Gostaria de mencionar minha conversa, que me parece memorável, com D. T. Suzuki, o mestre do zen budismo (casa Gabriella, Ascona, 18 de agosto de 1954, na presença da senhora Fröbe-Kapteyn e de Mircea Eliade). Perguntamos a ele qual havia sido o seu primeiro contato com a espiritualidade ocidental, e soubemos que cerca de cinquenta anos atrás ele havia traduzido quatro dos trabalhos de Swedenborg para o japonês, tendo sido este o seu primeiro contato com o Ocidente. Mais adiante em nossa conversa, perguntamos que homologias ele encontrou na estrutura do budismo mahaiana e da cosmologia de Swedenborg, e ainda de sua correspondência no mundo… Claro que não esperávamos uma resposta teórica, porém um sinal atestando a experiência concreta em uma pessoa do budismo mahayana e da espiritualidade de Swendenborg. Ainda posso ver Suzuki sorrindo e brandindo uma colher, dizer: “Esta colher agora existe no paraíso…” “Agora, estamos no Céu,” ele explicou.
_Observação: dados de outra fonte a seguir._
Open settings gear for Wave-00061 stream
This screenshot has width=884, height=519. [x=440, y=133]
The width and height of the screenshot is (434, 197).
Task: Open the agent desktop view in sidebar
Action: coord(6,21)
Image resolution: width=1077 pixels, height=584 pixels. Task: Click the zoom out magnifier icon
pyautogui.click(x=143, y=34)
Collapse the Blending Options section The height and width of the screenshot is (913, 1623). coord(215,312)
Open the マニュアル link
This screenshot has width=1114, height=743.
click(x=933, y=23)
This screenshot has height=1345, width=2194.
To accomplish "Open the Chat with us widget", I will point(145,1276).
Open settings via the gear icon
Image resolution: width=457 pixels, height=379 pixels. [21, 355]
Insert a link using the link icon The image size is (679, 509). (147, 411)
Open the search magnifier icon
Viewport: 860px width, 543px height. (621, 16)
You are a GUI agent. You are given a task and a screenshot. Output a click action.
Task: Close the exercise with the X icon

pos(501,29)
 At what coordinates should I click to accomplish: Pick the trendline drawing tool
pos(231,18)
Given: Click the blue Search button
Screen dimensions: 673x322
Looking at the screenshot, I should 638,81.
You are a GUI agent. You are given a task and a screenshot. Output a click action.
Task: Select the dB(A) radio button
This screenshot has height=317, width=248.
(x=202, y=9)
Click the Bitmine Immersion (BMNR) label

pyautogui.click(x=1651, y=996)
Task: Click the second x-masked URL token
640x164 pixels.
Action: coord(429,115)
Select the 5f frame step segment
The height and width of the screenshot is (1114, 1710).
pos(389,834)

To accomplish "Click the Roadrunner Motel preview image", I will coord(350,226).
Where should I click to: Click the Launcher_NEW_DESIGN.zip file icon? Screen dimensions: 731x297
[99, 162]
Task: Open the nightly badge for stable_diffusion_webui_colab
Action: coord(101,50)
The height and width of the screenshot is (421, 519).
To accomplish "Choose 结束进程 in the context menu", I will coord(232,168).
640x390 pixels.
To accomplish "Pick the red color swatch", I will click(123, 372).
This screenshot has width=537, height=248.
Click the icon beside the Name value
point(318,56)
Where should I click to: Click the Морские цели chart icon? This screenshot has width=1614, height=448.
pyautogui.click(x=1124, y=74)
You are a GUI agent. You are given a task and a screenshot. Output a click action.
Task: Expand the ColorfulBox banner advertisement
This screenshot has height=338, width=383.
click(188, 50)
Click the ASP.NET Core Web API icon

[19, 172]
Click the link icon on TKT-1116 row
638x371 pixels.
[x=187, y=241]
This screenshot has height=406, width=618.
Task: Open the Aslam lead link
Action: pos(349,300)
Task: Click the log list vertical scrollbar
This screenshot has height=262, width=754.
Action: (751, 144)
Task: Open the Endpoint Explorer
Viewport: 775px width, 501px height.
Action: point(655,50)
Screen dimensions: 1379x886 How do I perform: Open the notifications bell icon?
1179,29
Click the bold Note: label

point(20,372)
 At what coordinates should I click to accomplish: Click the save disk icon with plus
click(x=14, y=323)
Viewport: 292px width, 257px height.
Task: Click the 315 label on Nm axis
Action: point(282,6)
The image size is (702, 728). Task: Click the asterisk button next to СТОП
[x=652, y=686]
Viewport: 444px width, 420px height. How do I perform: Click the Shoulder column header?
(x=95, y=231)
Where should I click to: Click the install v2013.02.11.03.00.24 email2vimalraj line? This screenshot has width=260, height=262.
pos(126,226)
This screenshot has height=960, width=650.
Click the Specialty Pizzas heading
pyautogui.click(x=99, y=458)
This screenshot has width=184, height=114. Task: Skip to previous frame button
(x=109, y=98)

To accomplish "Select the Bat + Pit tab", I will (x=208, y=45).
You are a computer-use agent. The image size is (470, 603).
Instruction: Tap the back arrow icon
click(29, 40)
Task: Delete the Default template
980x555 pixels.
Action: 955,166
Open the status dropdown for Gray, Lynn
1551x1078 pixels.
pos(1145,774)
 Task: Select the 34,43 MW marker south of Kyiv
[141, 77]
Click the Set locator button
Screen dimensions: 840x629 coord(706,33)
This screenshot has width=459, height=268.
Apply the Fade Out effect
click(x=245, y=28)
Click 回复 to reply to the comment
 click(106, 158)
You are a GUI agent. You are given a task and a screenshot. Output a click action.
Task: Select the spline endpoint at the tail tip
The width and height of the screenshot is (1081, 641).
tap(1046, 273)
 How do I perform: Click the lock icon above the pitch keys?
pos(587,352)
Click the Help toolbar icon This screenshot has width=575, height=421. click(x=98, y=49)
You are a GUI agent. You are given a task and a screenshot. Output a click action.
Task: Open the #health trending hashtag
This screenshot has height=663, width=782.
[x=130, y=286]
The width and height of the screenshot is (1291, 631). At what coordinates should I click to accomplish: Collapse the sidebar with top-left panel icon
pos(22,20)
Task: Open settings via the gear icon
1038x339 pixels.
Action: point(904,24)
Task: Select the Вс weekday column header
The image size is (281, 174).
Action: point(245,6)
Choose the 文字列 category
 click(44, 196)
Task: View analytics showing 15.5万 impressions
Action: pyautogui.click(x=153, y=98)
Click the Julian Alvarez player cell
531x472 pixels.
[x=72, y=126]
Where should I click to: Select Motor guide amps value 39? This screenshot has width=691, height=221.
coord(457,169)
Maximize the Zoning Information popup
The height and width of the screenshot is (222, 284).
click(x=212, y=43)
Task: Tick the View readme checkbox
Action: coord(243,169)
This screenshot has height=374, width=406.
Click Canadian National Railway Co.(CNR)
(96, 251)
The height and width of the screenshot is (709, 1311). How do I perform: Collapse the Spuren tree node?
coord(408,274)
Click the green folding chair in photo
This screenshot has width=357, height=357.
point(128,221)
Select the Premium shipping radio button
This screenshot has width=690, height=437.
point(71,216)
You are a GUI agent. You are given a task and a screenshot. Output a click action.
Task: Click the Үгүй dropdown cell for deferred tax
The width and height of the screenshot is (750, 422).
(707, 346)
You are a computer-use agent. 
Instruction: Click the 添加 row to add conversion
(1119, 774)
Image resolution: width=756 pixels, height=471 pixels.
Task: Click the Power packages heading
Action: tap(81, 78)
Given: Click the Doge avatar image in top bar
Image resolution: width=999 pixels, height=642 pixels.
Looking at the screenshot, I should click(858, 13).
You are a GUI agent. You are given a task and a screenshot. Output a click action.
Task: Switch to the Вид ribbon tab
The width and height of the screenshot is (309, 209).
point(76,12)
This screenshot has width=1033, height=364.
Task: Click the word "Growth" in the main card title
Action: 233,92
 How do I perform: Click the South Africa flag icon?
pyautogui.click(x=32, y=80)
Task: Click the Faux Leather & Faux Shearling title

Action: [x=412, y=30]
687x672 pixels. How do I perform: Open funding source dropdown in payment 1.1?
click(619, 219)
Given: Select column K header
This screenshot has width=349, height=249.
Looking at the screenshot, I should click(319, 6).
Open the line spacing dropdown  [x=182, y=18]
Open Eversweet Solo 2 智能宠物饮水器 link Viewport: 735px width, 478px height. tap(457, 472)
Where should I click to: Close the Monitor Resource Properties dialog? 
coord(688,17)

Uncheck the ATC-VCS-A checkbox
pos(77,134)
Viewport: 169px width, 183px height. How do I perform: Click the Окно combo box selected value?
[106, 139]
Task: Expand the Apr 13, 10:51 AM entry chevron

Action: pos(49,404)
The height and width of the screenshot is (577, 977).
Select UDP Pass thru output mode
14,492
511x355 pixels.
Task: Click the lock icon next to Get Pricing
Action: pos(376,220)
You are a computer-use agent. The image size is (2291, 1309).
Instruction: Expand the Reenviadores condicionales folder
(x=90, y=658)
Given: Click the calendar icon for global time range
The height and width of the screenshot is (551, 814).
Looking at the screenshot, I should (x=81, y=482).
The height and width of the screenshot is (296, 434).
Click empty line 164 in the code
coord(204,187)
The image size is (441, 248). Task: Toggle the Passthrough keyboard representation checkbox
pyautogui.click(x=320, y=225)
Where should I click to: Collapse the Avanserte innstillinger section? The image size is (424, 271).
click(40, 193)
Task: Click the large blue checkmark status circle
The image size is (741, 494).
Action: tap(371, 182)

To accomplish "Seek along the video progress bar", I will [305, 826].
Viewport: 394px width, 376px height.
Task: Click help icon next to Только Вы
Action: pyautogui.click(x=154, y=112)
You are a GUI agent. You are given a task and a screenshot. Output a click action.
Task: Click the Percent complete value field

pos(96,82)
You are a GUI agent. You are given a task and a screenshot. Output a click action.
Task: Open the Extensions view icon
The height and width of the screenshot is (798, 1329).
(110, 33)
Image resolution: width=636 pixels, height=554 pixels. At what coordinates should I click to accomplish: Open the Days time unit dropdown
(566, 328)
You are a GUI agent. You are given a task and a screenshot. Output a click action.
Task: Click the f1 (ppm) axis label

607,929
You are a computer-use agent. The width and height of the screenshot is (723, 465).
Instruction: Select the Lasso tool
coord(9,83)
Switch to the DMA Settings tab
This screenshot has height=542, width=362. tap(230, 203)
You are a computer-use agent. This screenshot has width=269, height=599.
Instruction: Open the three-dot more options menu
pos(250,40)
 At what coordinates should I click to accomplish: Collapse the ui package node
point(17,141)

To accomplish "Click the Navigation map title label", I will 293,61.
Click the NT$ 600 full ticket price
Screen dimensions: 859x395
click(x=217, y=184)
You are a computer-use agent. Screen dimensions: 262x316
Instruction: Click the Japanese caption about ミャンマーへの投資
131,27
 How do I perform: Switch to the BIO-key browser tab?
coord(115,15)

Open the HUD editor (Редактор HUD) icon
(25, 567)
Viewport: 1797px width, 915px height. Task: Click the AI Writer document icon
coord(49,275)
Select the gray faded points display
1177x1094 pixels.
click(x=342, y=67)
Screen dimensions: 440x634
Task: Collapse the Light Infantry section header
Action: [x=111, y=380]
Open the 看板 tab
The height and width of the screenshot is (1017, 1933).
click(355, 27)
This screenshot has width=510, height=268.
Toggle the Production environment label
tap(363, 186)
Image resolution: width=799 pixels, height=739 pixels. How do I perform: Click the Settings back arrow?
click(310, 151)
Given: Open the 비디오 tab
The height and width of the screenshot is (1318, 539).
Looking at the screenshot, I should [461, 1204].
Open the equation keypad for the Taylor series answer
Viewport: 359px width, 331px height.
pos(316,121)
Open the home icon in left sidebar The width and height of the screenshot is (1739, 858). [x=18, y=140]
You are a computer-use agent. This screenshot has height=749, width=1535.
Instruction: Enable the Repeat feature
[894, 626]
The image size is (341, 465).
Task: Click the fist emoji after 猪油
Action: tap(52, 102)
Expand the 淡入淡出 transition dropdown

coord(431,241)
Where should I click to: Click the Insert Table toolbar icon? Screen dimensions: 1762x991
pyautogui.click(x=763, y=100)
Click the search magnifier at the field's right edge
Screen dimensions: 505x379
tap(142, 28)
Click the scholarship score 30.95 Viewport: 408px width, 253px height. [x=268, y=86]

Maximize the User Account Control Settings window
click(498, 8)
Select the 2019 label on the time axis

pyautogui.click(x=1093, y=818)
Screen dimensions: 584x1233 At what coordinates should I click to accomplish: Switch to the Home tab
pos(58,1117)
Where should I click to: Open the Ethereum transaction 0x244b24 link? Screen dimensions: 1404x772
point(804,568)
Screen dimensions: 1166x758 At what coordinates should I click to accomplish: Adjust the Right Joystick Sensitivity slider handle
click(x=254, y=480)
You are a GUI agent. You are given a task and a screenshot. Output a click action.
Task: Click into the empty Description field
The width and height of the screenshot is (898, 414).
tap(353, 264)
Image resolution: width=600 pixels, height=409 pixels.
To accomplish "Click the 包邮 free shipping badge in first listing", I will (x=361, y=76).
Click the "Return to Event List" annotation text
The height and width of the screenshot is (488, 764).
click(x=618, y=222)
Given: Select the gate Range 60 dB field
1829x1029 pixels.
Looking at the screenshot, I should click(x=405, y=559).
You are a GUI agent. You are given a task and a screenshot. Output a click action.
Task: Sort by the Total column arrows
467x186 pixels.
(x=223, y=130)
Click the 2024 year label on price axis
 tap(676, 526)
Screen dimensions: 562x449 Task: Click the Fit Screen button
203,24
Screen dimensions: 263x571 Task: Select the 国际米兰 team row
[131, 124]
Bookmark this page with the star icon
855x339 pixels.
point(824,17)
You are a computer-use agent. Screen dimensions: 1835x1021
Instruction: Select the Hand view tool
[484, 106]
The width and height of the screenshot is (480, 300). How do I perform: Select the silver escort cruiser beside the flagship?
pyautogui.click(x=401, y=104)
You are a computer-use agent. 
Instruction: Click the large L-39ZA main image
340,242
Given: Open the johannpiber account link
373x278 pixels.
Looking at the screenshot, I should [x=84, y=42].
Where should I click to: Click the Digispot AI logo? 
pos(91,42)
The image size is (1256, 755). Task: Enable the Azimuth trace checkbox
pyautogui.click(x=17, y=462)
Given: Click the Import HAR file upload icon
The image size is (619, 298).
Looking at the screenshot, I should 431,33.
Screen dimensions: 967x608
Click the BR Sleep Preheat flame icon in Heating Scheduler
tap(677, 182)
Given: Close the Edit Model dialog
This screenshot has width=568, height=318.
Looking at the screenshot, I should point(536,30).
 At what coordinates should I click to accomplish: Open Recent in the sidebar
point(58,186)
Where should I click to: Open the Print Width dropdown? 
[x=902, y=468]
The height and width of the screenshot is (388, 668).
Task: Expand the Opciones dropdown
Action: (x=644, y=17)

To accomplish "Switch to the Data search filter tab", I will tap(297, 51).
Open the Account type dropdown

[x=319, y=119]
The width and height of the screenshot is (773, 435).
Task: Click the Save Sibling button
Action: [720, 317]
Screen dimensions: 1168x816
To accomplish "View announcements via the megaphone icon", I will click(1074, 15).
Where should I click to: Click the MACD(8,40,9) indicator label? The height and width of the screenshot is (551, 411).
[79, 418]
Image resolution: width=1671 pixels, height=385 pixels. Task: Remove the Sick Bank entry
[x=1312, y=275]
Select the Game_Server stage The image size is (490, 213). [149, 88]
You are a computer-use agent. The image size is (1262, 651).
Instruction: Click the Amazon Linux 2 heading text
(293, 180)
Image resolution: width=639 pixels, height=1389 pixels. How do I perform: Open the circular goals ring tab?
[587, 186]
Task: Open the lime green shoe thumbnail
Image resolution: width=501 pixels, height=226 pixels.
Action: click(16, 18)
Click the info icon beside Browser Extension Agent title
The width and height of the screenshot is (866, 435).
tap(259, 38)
No fim da vida, Corbin passou a chamar esta condição do presente de ‘escatologia percebida’. Em seu ensaio mais revelador, de cunho mesmo confessional e publicado quatro anos antes de sua morte, Corbin extrapolou a partir da evidência dos Pergaminhos do Mar Morto para colocar uma condição universal do tempo aperfeiçoado:

O tempo dos profetas e das visões proféticas não aconteceu na medida do tempo da História. A reversão imposta por Copérnico foi necessária pela fenomenologia existencial da Imago Templi que estamos tentando elucidar. Confrontado com uma igreja que se tornar um poder histórico e uma sociedade no tempo deste mundo, o anseio pelo Templo… é o anseio por um tempo que não seja limitado pelo passado e pelo futuro do tempo histórico, porém um nunc de uma Presença eterna. Tal “escatologia percebida” restaurou o Paraíso, restaurou o homem à sua condição de status celestial.

“A fenomenologia existencial da Imago Templi” é a eterna presença — acessível neste instante, agora. Assim como na historicidade mística a sequência de momentos no passado converge para o coração do gnóstico, assim também o futuro é agora presente, eterno. O escatalógico é percebido. O tempo é agora.